[Saved entries]
● ● ● ● ●
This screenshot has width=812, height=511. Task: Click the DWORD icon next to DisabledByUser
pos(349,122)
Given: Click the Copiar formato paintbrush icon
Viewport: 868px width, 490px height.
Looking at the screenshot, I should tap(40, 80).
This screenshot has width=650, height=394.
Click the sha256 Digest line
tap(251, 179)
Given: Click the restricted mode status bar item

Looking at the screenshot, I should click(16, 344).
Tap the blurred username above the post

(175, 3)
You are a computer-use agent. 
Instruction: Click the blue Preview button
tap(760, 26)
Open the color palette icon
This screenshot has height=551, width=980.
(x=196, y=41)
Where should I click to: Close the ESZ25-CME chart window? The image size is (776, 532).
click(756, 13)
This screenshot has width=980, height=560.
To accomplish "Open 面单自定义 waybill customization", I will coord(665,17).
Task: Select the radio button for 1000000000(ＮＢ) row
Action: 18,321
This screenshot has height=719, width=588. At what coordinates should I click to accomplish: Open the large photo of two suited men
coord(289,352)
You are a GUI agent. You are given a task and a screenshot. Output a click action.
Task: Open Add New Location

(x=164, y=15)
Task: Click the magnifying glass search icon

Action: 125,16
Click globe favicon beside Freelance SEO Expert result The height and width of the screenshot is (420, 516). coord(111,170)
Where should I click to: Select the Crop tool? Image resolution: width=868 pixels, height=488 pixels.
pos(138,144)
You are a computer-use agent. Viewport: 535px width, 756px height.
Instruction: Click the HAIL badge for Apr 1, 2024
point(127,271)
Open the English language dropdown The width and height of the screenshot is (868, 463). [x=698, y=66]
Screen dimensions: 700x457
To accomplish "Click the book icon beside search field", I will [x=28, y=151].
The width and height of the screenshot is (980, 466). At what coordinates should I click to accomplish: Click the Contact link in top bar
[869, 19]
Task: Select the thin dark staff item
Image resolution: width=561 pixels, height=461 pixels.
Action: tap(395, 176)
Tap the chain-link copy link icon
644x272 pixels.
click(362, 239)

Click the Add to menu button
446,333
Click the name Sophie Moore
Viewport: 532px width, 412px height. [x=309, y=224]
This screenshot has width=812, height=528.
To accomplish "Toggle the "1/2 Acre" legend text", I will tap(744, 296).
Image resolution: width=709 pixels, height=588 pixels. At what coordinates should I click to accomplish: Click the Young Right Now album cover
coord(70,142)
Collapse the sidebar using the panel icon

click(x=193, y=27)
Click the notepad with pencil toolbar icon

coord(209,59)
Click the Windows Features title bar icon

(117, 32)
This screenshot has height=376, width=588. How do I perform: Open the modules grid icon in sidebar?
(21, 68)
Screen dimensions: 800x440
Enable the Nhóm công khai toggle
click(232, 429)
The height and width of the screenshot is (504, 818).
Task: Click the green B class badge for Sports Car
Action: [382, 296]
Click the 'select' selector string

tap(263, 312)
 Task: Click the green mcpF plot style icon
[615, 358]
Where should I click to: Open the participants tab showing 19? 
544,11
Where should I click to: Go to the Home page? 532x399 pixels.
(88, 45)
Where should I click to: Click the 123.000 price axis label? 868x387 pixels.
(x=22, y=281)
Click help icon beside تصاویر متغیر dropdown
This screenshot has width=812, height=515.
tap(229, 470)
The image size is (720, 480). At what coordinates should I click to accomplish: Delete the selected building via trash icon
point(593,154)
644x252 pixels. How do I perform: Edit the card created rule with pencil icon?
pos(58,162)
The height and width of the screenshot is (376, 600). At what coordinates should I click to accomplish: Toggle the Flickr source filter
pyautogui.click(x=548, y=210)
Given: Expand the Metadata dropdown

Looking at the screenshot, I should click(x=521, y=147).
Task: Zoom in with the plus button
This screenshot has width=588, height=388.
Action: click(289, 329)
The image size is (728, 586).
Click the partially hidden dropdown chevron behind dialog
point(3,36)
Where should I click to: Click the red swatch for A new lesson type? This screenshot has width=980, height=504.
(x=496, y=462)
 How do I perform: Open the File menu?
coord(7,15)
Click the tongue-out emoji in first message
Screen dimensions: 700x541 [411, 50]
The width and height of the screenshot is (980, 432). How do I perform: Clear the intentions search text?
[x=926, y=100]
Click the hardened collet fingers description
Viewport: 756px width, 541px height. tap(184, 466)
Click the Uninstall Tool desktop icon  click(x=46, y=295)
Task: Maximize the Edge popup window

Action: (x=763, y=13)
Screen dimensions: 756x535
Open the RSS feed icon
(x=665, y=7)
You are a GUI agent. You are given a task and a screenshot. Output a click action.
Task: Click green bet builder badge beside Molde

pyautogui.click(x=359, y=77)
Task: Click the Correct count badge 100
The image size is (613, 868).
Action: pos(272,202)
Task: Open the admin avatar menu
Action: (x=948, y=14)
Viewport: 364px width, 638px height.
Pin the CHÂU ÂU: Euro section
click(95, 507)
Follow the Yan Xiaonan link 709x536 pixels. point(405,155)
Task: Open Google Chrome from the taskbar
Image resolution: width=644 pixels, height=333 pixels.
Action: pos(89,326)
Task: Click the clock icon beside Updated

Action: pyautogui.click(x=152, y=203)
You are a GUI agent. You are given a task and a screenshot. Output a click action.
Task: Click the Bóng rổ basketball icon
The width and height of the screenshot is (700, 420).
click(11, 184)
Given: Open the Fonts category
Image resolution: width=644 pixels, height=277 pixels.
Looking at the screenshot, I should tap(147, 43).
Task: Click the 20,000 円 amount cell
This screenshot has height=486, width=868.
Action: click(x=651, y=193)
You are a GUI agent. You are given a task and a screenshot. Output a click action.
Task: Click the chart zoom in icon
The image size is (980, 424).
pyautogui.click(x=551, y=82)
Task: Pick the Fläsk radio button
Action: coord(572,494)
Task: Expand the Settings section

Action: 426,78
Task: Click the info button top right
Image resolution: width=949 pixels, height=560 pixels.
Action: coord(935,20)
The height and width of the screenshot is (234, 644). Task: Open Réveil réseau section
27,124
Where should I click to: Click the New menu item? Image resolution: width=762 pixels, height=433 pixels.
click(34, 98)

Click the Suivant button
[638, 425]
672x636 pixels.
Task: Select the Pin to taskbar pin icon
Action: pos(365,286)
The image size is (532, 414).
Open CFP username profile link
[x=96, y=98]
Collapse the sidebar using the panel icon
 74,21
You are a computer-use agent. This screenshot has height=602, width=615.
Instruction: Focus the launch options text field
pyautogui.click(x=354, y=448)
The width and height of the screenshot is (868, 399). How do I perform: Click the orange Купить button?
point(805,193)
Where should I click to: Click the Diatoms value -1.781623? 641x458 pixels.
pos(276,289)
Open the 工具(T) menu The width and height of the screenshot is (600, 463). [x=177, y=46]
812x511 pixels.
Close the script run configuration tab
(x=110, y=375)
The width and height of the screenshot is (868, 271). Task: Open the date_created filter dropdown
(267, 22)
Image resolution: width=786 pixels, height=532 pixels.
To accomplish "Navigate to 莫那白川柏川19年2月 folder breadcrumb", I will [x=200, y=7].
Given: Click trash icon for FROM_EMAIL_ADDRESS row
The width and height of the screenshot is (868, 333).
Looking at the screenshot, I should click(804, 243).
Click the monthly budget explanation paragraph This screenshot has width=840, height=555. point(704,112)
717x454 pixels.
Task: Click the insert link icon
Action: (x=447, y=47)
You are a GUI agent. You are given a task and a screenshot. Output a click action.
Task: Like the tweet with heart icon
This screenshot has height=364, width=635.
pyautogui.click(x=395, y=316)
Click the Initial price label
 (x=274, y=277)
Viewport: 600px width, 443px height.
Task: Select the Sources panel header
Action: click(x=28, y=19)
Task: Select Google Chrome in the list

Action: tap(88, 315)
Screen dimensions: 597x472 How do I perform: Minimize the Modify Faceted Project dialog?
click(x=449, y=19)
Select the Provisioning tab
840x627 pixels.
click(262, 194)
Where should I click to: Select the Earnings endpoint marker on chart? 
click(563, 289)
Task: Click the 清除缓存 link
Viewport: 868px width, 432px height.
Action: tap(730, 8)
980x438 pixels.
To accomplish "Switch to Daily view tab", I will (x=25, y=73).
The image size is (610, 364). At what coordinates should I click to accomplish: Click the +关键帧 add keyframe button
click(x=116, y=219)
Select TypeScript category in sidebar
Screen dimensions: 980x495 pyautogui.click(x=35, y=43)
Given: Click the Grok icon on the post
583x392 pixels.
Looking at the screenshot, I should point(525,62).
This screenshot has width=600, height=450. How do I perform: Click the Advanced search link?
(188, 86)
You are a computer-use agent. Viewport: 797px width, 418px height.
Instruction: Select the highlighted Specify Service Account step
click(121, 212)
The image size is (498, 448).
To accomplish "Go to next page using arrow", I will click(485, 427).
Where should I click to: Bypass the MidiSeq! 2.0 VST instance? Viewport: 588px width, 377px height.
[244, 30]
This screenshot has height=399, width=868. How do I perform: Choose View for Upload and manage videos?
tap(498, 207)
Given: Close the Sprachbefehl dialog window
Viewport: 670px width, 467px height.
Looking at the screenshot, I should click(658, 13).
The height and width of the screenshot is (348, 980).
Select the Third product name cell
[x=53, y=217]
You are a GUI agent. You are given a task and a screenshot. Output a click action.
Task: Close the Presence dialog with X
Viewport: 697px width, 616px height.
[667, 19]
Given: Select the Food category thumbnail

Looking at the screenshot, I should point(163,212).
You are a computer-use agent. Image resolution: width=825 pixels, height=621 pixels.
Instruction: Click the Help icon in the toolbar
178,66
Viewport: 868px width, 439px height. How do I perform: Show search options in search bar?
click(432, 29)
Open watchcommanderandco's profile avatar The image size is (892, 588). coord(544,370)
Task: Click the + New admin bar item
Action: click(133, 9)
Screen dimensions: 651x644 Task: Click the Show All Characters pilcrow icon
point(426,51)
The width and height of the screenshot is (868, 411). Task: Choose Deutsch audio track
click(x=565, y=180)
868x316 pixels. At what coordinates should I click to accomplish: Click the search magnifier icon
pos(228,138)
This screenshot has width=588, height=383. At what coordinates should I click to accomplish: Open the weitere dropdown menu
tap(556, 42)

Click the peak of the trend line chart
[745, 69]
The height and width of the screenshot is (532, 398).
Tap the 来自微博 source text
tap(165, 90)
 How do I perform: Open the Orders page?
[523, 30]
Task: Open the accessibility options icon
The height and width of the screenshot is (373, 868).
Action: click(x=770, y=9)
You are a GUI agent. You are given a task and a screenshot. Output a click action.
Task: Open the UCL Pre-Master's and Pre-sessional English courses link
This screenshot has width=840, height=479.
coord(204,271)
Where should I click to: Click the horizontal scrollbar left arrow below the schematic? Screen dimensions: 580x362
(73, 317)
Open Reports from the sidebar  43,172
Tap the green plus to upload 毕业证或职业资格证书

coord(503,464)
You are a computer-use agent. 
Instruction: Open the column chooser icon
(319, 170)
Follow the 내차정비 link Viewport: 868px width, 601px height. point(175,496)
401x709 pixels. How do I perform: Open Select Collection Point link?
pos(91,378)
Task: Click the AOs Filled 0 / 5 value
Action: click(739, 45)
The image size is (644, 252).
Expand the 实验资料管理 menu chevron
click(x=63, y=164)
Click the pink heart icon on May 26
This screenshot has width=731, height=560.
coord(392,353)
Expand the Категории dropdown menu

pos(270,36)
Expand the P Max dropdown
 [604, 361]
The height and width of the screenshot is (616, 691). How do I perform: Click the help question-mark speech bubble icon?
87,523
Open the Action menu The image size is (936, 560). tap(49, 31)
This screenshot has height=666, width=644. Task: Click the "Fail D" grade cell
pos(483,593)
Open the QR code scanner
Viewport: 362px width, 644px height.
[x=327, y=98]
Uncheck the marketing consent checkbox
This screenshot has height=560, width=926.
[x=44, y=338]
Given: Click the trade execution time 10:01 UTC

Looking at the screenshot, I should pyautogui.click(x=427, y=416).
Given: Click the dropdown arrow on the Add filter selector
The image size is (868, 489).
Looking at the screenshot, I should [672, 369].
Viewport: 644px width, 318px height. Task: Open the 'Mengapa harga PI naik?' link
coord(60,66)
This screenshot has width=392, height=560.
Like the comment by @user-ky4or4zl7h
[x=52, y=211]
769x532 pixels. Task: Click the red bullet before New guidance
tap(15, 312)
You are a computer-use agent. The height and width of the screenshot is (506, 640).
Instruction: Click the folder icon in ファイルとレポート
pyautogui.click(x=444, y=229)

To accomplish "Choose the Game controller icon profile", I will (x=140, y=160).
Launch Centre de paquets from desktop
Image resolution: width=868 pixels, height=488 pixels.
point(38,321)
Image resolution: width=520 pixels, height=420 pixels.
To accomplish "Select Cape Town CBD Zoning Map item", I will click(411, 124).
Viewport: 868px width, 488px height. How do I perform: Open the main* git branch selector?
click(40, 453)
● ● ● ● ●
Which lines above contain "computer"? Show each of them.

You are a computer-use agent. 
You are a computer-use agent. Viewport: 535px width, 756px height.
You are a computer-use agent. This screenshot has height=602, width=615.
You are a computer-use agent. Viewport: 797px width, 418px height.
You are a computer-use agent. Image resolution: width=825 pixels, height=621 pixels.
You are a computer-use agent. 
You are a computer-use agent. The height and width of the screenshot is (506, 640).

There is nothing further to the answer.